◆ Set problem ◆
Pull out every line in the records below that contains the word "height", and copy each one in full.

◆ Rows ◆
+++

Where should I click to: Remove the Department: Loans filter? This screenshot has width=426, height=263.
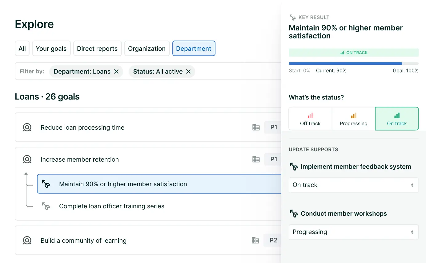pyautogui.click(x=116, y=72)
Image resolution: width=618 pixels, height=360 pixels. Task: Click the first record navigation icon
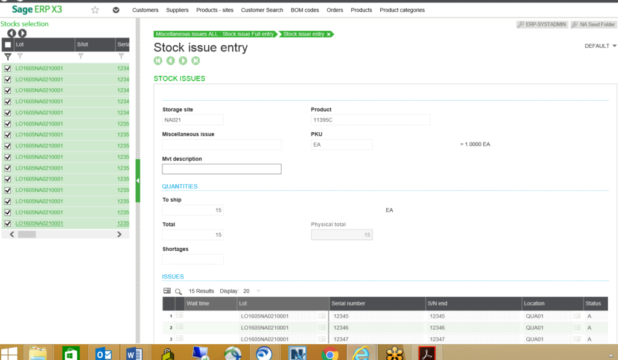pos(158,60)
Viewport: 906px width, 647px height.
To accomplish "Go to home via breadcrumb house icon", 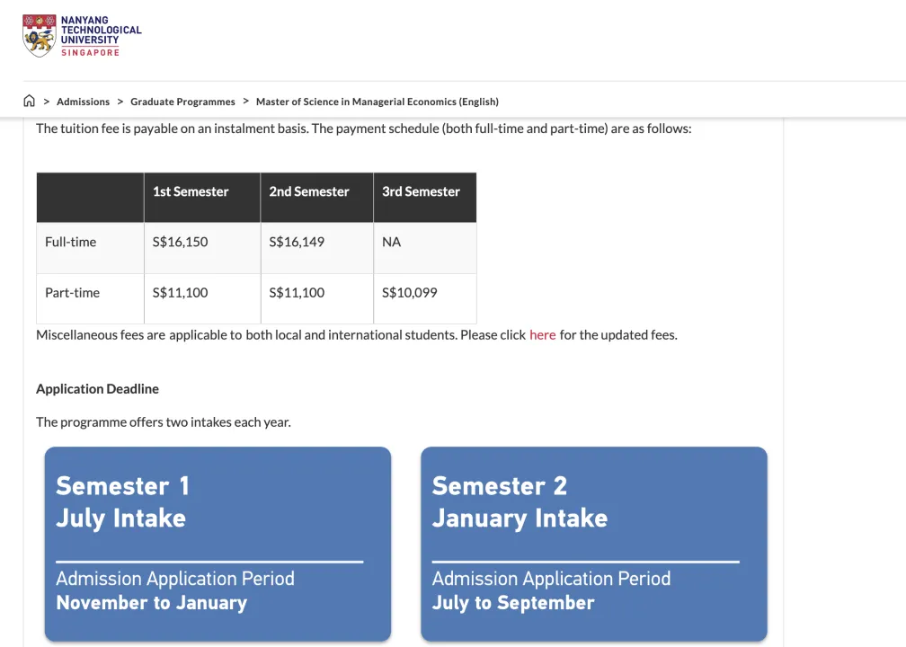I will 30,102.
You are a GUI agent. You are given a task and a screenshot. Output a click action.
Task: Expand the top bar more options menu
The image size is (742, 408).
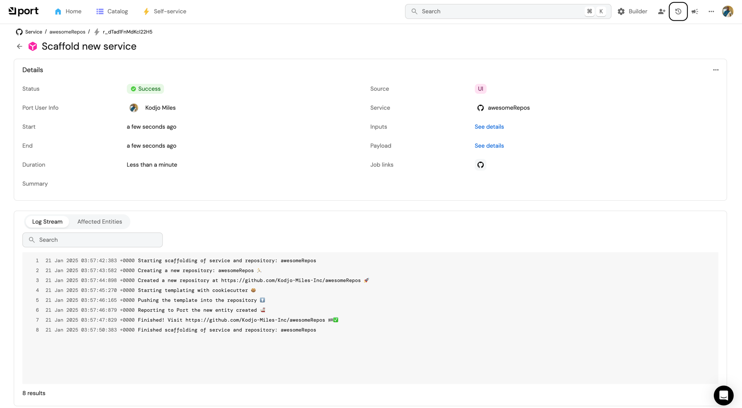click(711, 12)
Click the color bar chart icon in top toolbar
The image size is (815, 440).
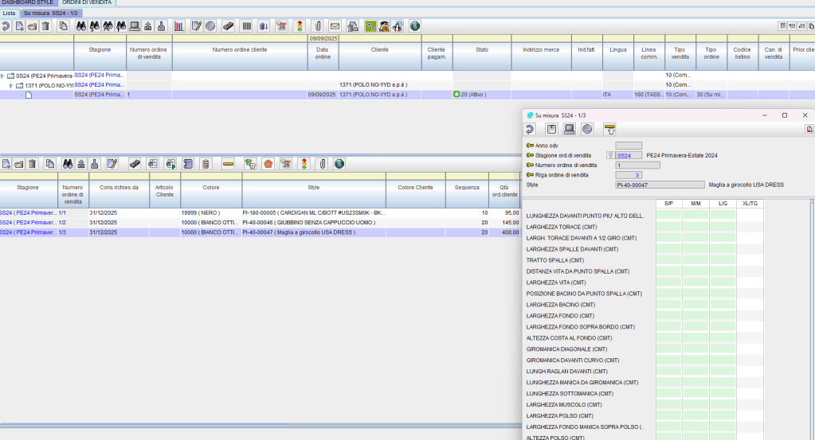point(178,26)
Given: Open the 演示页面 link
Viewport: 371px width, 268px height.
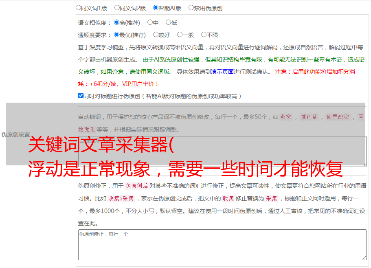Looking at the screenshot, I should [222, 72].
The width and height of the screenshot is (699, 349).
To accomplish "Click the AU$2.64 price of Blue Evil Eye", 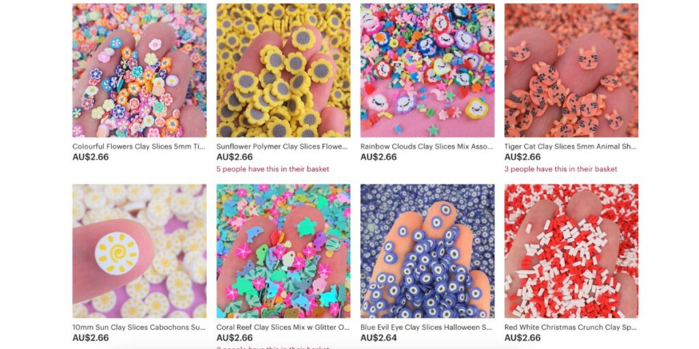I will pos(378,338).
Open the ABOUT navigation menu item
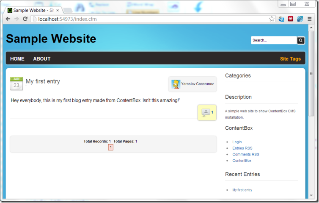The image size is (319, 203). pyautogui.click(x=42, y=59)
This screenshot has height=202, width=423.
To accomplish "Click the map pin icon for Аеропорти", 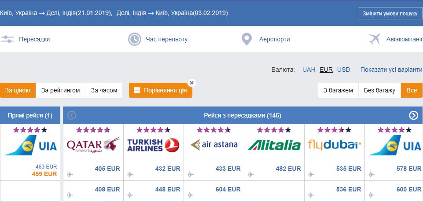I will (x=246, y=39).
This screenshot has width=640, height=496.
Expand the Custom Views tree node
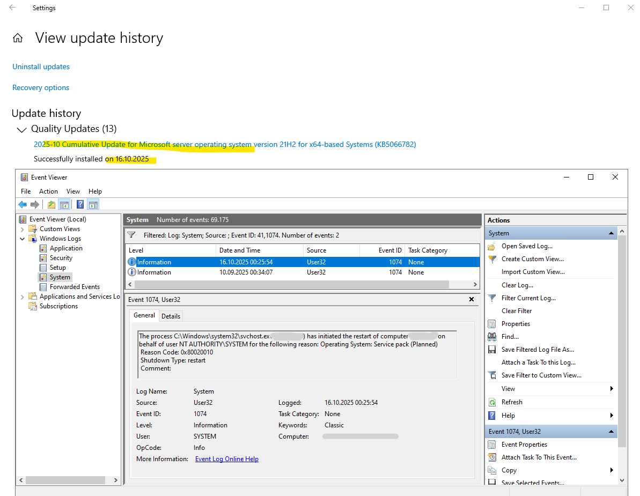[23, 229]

+++

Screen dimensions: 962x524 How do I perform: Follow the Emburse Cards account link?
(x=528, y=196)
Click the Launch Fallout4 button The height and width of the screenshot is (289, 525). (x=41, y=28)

+++

◆ Written response ◆
Where should I click to: Remove the Department: Loans filter? This screenshot has width=426, height=263.
Image resolution: width=618 pixels, height=360 pixels. Task: Click the first record navigation icon
Viewport: 906px width, 647px height.
Viewport: 371px width, 268px height.
The width and height of the screenshot is (699, 349).
This screenshot has height=202, width=423.
This screenshot has width=640, height=496.
Click the Launch Fallout4 button The height and width of the screenshot is (289, 525). (x=41, y=28)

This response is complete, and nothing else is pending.